提示文:
--------------------------------

税務関連情報 - 2010年12月01日

 医師の確保を図り地元自治体の医療の提供の充実に寄与することを目的に、「修学等資金貸与条例」及び「修学等資金貸与条例施行規則」を制定、将来、地元の病院に医師として勤務する意思を有している医学生、医師免許を有する大学院生等に、修学や研修に要する資金を無利息で貸与する制度を実施している場合の修学等資金の返還債務の免除による経済的利益等の帰属に対する照会に、大阪国税局がその取扱いを回答で示した。

 それによると、使用者が役員または使用人の資格等取得費用を負担する場合に、使用人等が受ける経済的利益は給与所得として課税対象となるが、所基通9-15により使用者の業務遂行上の必要に基づき行われ、使用人等としての職務に直接必要な資格等を取得させるために行われている場合には、使用者から使用人等に経済的利益を供与されているとは認め難いことから、適正なものに限り課税しないこととされる。

--------------------------------

提供データ:
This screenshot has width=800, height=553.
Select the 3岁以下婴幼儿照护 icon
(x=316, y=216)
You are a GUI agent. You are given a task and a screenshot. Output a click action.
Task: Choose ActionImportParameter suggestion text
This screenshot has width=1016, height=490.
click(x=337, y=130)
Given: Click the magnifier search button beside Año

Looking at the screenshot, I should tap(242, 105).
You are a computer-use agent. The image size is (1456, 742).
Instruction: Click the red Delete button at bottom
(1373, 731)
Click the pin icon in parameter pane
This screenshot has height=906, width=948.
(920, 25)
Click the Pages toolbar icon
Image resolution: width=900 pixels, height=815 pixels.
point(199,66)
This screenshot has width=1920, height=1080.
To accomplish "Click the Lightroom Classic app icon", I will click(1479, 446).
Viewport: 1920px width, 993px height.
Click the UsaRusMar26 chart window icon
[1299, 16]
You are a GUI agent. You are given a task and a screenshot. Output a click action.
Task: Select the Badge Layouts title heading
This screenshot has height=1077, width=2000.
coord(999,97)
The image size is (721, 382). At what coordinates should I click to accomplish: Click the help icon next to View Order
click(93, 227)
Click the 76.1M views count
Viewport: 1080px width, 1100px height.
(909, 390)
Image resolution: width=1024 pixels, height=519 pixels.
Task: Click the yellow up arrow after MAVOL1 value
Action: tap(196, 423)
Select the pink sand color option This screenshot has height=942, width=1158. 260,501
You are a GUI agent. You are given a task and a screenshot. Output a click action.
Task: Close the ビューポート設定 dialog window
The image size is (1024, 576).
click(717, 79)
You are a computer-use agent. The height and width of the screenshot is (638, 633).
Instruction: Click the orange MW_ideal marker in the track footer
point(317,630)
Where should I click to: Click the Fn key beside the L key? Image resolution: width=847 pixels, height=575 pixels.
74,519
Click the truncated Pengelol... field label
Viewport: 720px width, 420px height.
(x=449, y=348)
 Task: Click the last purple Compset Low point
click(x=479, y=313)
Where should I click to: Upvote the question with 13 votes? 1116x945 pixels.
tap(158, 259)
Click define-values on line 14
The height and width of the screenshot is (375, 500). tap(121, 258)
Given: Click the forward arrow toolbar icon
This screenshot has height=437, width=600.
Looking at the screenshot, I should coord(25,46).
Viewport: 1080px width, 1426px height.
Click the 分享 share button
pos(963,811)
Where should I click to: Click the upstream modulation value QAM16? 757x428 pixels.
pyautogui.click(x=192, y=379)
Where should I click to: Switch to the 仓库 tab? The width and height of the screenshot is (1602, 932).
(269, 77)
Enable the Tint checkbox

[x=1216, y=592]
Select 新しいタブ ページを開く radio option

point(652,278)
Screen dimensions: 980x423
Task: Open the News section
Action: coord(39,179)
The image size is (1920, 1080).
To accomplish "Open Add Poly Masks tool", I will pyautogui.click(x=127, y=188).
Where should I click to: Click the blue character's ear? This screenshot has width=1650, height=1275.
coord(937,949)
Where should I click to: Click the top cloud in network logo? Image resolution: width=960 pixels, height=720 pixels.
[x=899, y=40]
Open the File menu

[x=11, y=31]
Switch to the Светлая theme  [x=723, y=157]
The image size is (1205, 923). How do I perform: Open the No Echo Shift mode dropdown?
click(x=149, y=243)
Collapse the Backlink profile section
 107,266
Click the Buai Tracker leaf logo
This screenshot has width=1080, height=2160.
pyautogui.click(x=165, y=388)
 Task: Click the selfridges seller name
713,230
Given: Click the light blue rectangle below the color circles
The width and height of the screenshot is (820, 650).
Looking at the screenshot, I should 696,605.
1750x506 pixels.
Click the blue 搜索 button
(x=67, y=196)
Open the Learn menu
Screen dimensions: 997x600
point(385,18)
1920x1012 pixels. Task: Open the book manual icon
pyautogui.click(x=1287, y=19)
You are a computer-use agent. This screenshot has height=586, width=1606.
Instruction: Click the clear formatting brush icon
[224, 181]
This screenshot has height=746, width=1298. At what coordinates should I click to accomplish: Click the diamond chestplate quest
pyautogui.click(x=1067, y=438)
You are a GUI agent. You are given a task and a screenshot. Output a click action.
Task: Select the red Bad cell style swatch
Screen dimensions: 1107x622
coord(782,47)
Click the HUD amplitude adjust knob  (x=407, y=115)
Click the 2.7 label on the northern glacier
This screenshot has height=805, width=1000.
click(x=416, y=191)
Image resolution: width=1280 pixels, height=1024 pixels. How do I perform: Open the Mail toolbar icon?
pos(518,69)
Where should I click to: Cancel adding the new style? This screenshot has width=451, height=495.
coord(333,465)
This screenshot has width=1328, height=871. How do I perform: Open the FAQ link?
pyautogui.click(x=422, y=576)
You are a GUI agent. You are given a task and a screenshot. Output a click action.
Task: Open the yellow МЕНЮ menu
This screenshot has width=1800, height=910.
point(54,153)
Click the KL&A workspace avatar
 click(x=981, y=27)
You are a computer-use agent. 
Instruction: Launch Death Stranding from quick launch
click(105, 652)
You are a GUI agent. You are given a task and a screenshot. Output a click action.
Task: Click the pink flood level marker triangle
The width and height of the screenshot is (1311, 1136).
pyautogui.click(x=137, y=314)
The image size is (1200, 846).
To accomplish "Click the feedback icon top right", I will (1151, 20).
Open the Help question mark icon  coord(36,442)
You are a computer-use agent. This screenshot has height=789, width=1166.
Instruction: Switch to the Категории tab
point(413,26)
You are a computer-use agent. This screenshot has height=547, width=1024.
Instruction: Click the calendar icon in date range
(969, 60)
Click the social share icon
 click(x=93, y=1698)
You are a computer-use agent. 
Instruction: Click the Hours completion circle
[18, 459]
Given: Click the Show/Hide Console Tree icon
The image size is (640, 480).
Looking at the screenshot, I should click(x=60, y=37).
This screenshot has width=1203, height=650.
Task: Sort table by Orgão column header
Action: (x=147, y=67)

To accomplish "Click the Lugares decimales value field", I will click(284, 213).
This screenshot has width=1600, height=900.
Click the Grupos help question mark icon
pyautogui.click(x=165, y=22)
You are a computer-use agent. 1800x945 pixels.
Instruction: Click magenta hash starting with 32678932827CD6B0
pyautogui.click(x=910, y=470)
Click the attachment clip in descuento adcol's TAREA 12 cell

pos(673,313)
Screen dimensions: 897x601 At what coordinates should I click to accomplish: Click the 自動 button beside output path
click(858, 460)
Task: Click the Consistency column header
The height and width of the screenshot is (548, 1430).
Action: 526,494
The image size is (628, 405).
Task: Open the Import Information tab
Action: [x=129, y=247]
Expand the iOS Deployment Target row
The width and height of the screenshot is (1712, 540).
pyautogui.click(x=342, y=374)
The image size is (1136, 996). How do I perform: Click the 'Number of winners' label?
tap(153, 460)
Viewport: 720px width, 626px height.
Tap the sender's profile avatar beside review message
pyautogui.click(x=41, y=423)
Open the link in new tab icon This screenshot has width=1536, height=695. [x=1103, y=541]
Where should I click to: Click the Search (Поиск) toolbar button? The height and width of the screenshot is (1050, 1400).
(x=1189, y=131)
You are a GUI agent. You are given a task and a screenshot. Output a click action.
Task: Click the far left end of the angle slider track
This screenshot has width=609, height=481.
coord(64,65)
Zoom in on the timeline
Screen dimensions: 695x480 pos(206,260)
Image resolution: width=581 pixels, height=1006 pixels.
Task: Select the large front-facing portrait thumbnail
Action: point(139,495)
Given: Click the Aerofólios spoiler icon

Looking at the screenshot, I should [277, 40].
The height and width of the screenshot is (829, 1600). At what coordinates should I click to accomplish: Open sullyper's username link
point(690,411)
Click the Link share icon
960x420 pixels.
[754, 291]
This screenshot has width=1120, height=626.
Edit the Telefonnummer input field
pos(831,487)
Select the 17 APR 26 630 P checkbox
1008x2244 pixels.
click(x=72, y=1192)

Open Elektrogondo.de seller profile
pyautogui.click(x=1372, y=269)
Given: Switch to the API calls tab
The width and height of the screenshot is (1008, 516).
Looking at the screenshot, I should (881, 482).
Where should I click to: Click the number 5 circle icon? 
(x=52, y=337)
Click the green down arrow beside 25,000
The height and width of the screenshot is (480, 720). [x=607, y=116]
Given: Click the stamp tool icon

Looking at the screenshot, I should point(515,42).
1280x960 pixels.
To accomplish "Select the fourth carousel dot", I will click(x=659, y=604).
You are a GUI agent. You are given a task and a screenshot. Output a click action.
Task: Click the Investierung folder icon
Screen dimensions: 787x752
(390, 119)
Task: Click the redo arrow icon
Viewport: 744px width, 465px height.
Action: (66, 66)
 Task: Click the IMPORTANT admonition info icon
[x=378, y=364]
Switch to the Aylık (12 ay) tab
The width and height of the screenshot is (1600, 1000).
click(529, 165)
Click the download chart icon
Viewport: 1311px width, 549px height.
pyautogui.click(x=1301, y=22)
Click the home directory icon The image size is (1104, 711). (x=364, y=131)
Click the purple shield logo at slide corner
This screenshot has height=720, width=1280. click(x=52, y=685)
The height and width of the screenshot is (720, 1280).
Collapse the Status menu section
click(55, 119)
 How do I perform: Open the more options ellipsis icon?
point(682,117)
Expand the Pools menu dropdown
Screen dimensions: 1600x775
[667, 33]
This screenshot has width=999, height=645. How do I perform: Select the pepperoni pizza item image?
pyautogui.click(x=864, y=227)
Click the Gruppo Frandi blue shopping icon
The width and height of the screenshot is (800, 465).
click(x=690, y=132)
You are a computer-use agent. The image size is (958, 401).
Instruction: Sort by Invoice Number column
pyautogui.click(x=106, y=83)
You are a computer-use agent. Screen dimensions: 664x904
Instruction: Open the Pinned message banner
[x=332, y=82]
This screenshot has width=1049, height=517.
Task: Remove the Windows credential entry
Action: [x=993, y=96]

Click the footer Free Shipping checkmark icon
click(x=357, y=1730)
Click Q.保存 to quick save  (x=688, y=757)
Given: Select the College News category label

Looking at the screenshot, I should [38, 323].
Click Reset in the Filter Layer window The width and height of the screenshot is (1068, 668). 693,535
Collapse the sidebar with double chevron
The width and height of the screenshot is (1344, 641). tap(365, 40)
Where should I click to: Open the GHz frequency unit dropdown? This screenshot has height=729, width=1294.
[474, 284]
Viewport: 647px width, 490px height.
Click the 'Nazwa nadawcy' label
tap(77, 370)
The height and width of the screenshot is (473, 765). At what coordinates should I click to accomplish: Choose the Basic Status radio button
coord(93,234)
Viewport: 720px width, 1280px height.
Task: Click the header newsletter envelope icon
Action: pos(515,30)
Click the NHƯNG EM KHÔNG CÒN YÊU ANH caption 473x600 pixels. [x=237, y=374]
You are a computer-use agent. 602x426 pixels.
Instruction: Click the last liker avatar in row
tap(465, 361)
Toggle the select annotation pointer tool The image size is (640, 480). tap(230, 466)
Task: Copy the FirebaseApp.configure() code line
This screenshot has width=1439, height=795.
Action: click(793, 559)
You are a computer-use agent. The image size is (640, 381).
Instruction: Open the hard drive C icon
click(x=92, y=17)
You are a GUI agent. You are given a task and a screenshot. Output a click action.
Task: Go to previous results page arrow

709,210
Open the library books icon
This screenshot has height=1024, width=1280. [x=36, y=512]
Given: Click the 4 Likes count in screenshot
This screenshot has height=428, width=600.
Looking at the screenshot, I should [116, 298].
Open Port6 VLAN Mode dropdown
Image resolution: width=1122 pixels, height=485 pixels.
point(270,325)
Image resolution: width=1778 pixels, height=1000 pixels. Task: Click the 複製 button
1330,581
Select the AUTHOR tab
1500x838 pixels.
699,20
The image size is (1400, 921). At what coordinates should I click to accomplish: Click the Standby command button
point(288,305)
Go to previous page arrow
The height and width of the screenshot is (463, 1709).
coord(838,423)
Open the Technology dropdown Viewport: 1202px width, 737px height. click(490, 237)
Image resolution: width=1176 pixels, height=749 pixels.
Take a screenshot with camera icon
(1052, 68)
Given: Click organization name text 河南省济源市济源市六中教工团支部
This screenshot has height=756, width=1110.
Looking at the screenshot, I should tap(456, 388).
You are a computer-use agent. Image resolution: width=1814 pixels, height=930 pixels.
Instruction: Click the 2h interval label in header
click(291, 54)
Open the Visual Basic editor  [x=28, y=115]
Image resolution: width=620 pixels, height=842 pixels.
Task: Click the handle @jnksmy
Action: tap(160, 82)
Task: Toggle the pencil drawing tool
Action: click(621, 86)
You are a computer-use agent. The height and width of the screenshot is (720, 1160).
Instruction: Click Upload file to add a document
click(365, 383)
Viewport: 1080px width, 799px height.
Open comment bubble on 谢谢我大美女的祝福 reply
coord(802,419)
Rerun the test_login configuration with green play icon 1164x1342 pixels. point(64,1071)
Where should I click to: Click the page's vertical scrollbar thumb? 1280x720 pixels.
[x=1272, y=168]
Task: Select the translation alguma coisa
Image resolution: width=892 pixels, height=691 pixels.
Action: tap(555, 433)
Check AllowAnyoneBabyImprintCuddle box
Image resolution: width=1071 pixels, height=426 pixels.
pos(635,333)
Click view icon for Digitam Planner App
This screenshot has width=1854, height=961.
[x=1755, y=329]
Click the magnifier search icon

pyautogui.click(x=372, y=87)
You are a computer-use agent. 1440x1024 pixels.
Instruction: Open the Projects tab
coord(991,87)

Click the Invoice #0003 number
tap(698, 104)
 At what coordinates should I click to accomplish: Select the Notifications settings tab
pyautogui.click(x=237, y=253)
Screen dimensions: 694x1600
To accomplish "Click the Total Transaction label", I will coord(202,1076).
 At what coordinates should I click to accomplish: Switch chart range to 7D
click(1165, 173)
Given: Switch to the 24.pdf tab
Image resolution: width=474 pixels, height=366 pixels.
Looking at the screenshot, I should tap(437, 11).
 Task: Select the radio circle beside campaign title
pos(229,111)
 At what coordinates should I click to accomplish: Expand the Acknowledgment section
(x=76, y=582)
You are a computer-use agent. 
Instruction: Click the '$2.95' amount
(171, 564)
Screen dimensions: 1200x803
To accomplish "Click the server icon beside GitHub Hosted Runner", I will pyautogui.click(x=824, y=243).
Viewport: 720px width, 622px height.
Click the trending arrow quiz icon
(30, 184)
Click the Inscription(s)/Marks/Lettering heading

--------------------------------

取り組む内容:
提示文のうち「税務関連情報 - 2010年12月01日」から「限り課税しないこととされる。」までの部分を、一字一句変えずに書き写しなさい。 本文の内容だけを手がかりにすること。

課題の結果:
税務関連情報 - 2010年12月01日

 医師の確保を図り地元自治体の医療の提供の充実に寄与することを目的に、「修学等資金貸与条例」及び「修学等資金貸与条例施行規則」を制定、将来、地元の病院に医師として勤務する意思を有している医学生、医師免許を有する大学院生等に、修学や研修に要する資金を無利息で貸与する制度を実施している場合の修学等資金の返還債務の免除による経済的利益等の帰属に対する照会に、大阪国税局がその取扱いを回答で示した。

 それによると、使用者が役員または使用人の資格等取得費用を負担する場合に、使用人等が受ける経済的利益は給与所得として課税対象となるが、所基通9-15により使用者の業務遂行上の必要に基づき行われ、使用人等としての職務に直接必要な資格等を取得させるために行われている場合には、使用者から使用人等に経済的利益を供与されているとは認め難いことから、適正なものに限り課税しないこととされる。